>>>>>

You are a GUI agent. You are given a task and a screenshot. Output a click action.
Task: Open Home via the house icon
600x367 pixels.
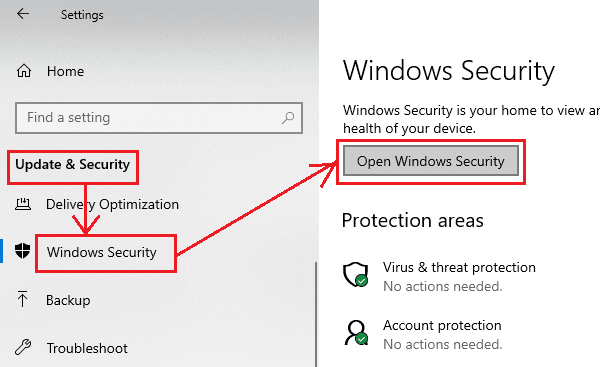24,71
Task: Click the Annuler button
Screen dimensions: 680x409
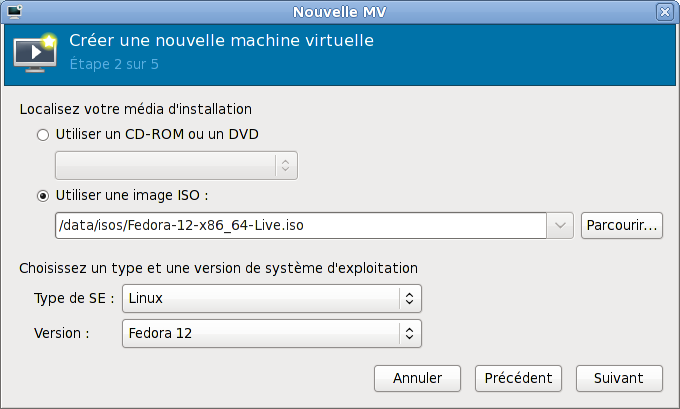Action: pos(417,379)
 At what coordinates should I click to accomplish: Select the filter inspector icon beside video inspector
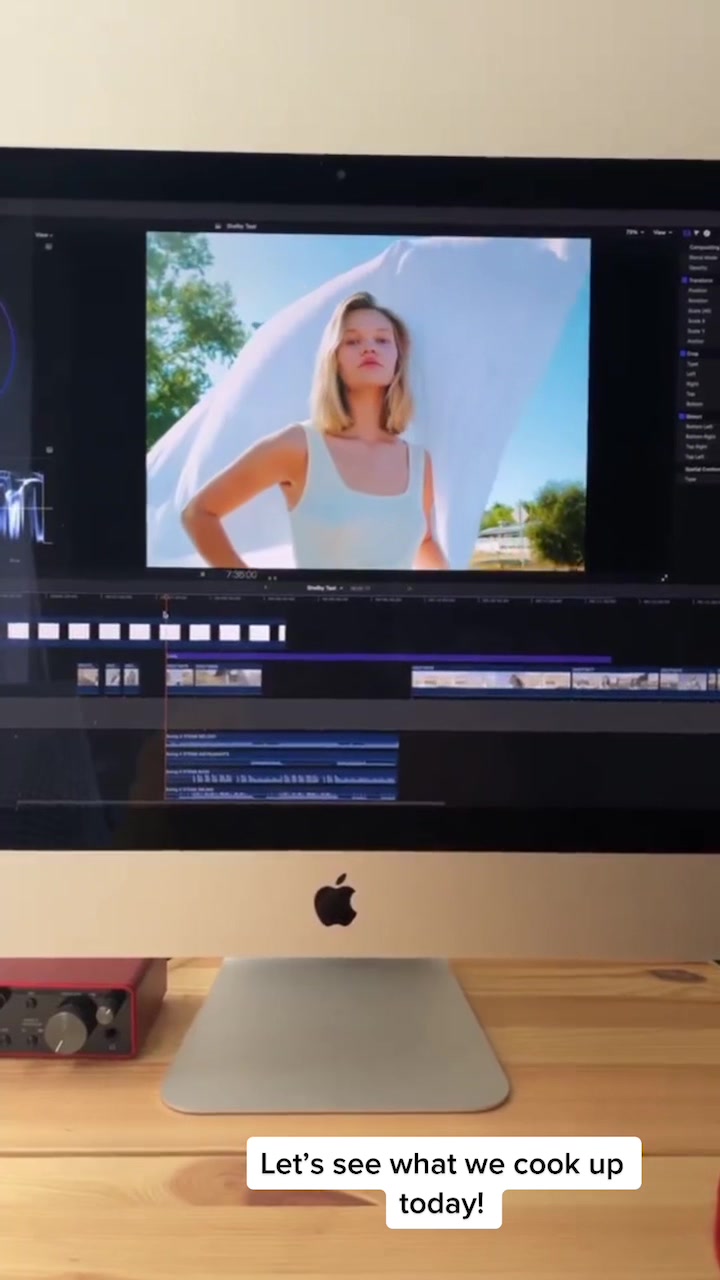696,233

<<<<<

Write out every line of the data above word for word, leaving out the pictures.

You are a GUI agent. You are given a task and a screenshot. Output a click action.
Task: Open Home via the house icon
600x367 pixels.
24,71
Task: Click the Annuler button
Screen dimensions: 680x409
Action: pos(417,379)
 At what coordinates should I click to accomplish: Select the filter inspector icon beside video inspector
696,233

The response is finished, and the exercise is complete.